> [Dataset excerpt]
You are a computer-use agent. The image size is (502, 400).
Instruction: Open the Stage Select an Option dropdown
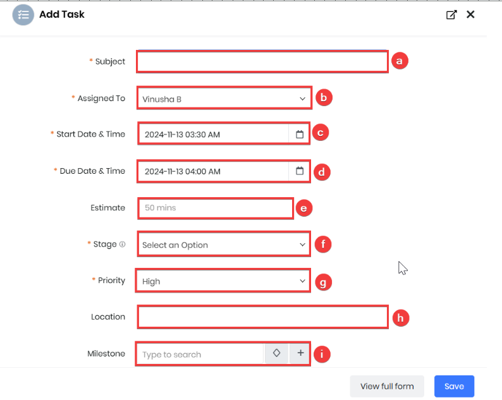point(224,245)
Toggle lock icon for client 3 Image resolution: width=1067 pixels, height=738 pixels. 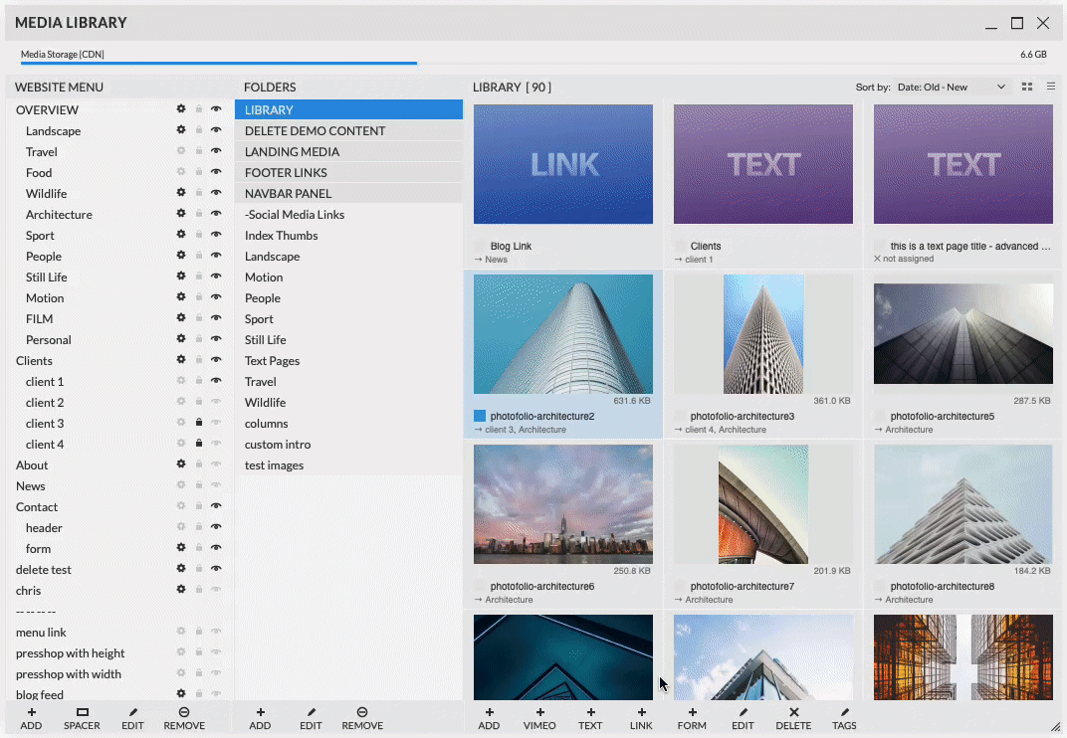tap(199, 423)
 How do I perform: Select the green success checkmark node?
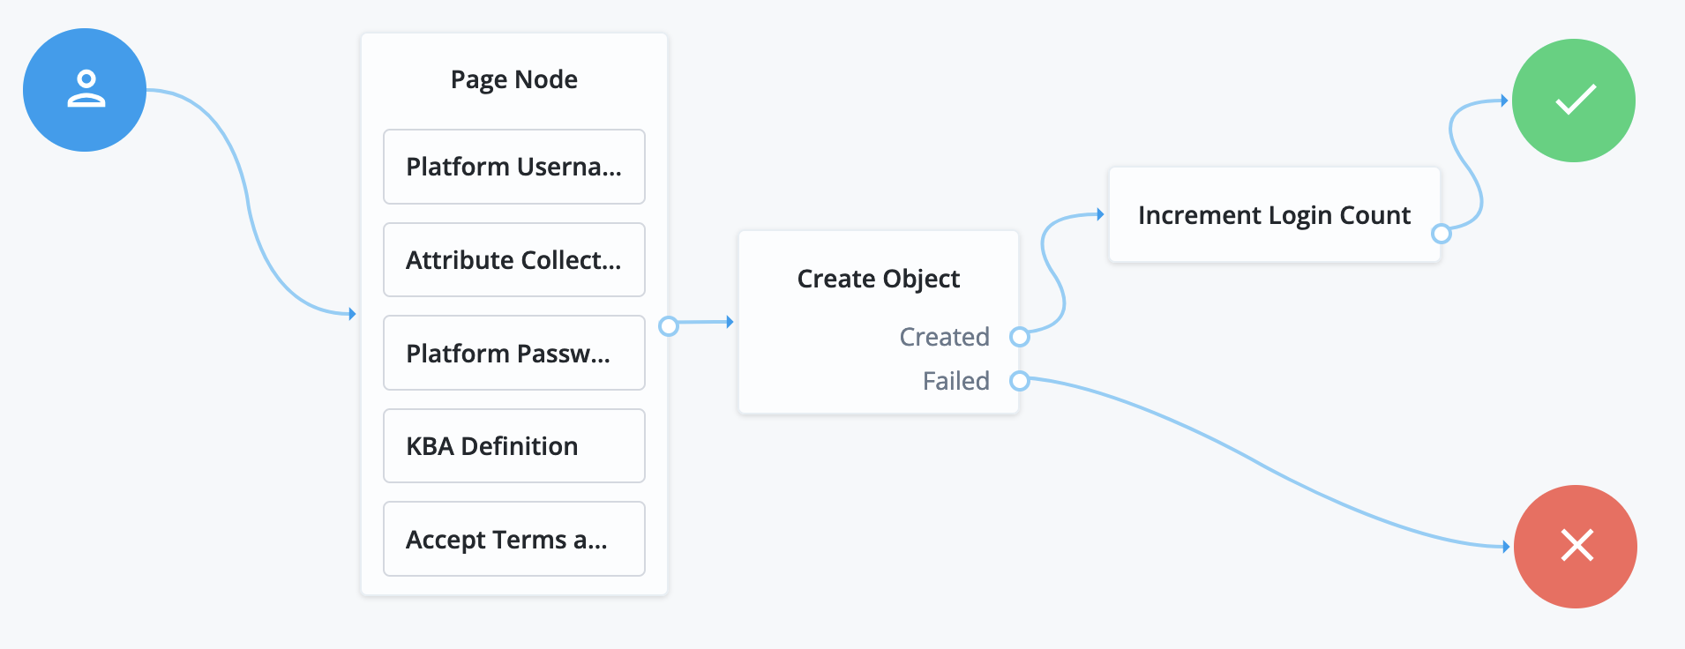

> [Objective] Find each line of the material that contains the string "Select" and copy those lines out in full. Treat the match as case-sensitive.

> [Exercise answer]
Instruction: Open the Stage Select an Option dropdown
 How do I perform: Select the green success checkmark node?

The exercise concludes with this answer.